La bande annonce préférée de… Sophie Lorain

Chicago

Réaliser une bande-annonce de film est un art en soi. En plus de donner envie aux cinéphiles de voir le long métrage, sans tout révéler pour autant, elle doit établir une ambiance, une signature. Chaque semaine, pendant un mois, des réalisateurs québécois nous présentent leur préférée.

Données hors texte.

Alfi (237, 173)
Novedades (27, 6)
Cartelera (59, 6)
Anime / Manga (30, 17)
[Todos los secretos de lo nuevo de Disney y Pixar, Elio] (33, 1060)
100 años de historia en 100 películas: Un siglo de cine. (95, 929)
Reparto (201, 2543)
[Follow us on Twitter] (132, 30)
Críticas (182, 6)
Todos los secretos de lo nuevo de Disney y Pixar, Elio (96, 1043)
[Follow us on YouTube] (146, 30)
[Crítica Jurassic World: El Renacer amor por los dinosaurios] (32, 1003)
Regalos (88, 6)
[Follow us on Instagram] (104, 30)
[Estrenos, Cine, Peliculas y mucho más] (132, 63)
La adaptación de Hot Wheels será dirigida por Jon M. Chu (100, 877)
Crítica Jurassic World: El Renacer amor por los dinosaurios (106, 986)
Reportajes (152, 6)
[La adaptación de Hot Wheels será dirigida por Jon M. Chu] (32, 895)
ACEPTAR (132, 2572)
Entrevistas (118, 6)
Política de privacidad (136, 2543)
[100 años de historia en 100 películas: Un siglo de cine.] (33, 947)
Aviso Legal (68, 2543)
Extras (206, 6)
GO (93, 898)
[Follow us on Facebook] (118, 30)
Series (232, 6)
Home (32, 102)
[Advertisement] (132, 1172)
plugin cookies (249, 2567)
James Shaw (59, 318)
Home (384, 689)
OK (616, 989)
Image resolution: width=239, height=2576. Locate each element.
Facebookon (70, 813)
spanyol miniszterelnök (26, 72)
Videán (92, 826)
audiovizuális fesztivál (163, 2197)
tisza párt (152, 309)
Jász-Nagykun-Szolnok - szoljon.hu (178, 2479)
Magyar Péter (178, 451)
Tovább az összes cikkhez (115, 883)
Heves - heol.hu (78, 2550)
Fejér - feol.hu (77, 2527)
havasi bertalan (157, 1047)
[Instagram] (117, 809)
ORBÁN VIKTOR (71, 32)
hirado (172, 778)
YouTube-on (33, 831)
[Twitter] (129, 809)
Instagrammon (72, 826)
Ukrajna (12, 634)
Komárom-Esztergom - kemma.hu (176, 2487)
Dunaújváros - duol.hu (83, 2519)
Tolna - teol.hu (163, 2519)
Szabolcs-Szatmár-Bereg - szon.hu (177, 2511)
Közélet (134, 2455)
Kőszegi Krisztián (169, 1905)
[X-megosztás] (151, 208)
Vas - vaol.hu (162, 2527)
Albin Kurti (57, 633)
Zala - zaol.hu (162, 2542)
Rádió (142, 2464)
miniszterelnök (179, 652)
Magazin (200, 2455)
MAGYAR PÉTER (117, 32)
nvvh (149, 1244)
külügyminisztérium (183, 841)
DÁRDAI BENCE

Pourquoi est-elle votre préférée ?

Les bandes-annonces de comédies musicales sont particulièrement difficiles à réussir. Il y a tellement de contenu à livrer que ça peut avoir l’air d’un fouillis. Celle de Chicago est très bien faite, car elle manie bien le fil narratif à travers la musique, la danse et le montage, qui est aussi serré que celui du film. C’est très beau et enlevant ! Ça dit tout ce que ça doit dire, sans tout révéler du film. Et la direction artistique est très forte. J’aime le travail du réalisateur Rob Marshall. Ça prend beaucoup de talent pour créer une comédie musicale au grand écran. C’est l’un des rares moments au cinéma où la mise en scène peut se mettre en avant de tout, en quelque sorte.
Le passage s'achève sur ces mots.